--- Excerpted records ---
========================
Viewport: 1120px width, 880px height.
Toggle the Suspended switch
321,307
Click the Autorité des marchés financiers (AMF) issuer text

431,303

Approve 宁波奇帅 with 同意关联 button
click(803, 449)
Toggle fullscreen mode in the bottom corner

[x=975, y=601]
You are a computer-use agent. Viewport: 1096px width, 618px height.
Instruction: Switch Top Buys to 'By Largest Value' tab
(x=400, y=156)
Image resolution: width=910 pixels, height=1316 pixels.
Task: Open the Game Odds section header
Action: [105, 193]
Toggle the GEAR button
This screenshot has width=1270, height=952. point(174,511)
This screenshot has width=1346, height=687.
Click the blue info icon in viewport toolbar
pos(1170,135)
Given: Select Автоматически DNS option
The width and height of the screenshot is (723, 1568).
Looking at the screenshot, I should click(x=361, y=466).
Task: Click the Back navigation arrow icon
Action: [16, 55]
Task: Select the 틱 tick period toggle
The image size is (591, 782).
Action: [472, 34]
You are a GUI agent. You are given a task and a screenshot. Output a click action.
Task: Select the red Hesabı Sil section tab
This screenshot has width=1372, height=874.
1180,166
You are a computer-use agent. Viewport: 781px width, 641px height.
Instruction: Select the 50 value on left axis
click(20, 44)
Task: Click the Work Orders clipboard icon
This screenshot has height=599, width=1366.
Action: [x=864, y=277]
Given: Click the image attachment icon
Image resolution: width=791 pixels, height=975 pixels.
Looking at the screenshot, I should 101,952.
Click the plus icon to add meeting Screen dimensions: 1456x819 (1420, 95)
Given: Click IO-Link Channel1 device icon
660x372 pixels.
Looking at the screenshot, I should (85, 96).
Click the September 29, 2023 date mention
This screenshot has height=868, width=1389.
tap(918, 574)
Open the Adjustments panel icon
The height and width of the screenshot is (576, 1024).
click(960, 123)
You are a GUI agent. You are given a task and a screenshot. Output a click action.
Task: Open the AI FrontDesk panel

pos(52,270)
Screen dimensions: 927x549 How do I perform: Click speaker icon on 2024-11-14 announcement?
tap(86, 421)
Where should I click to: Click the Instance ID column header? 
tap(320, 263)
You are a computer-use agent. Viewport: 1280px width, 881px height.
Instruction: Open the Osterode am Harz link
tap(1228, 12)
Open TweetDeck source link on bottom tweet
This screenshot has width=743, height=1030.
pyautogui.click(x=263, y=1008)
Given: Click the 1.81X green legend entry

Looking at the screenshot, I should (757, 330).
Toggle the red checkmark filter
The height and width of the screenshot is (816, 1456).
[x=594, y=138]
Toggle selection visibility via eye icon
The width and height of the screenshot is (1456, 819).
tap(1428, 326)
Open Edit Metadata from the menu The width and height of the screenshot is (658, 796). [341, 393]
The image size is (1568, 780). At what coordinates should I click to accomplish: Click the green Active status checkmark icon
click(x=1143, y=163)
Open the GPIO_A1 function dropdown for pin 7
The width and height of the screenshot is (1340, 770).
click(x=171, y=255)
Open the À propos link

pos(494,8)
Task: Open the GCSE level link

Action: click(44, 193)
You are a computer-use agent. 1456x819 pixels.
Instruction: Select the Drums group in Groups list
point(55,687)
========================
Please quote the material above in full, reproducing every line word for word.

--- Task solution ---
Viewport: 1120px width, 880px height.
Toggle the Suspended switch
321,307
Click the Autorité des marchés financiers (AMF) issuer text

431,303

Approve 宁波奇帅 with 同意关联 button
click(803, 449)
Toggle fullscreen mode in the bottom corner

[x=975, y=601]
You are a computer-use agent. Viewport: 1096px width, 618px height.
Instruction: Switch Top Buys to 'By Largest Value' tab
(x=400, y=156)
Image resolution: width=910 pixels, height=1316 pixels.
Task: Open the Game Odds section header
Action: [105, 193]
Toggle the GEAR button
This screenshot has width=1270, height=952. point(174,511)
This screenshot has width=1346, height=687.
Click the blue info icon in viewport toolbar
pos(1170,135)
Given: Select Автоматически DNS option
The width and height of the screenshot is (723, 1568).
Looking at the screenshot, I should click(x=361, y=466).
Task: Click the Back navigation arrow icon
Action: [16, 55]
Task: Select the 틱 tick period toggle
The image size is (591, 782).
Action: [472, 34]
You are a GUI agent. You are given a task and a screenshot. Output a click action.
Task: Select the red Hesabı Sil section tab
This screenshot has width=1372, height=874.
1180,166
You are a computer-use agent. Viewport: 781px width, 641px height.
Instruction: Select the 50 value on left axis
click(20, 44)
Task: Click the Work Orders clipboard icon
This screenshot has height=599, width=1366.
Action: [x=864, y=277]
Given: Click the image attachment icon
Image resolution: width=791 pixels, height=975 pixels.
Looking at the screenshot, I should 101,952.
Click the plus icon to add meeting Screen dimensions: 1456x819 (1420, 95)
Given: Click IO-Link Channel1 device icon
660x372 pixels.
Looking at the screenshot, I should (85, 96).
Click the September 29, 2023 date mention
This screenshot has height=868, width=1389.
tap(918, 574)
Open the Adjustments panel icon
The height and width of the screenshot is (576, 1024).
click(960, 123)
You are a GUI agent. You are given a task and a screenshot. Output a click action.
Task: Open the AI FrontDesk panel

pos(52,270)
Screen dimensions: 927x549 How do I perform: Click speaker icon on 2024-11-14 announcement?
tap(86, 421)
Where should I click to: Click the Instance ID column header? 
tap(320, 263)
You are a computer-use agent. Viewport: 1280px width, 881px height.
Instruction: Open the Osterode am Harz link
tap(1228, 12)
Open TweetDeck source link on bottom tweet
This screenshot has width=743, height=1030.
pyautogui.click(x=263, y=1008)
Given: Click the 1.81X green legend entry

Looking at the screenshot, I should (757, 330).
Toggle the red checkmark filter
The height and width of the screenshot is (816, 1456).
[x=594, y=138]
Toggle selection visibility via eye icon
The width and height of the screenshot is (1456, 819).
tap(1428, 326)
Open Edit Metadata from the menu The width and height of the screenshot is (658, 796). [341, 393]
The image size is (1568, 780). At what coordinates should I click to accomplish: Click the green Active status checkmark icon
click(x=1143, y=163)
Open the GPIO_A1 function dropdown for pin 7
The width and height of the screenshot is (1340, 770).
click(x=171, y=255)
Open the À propos link

pos(494,8)
Task: Open the GCSE level link

Action: click(44, 193)
You are a computer-use agent. 1456x819 pixels.
Instruction: Select the Drums group in Groups list
point(55,687)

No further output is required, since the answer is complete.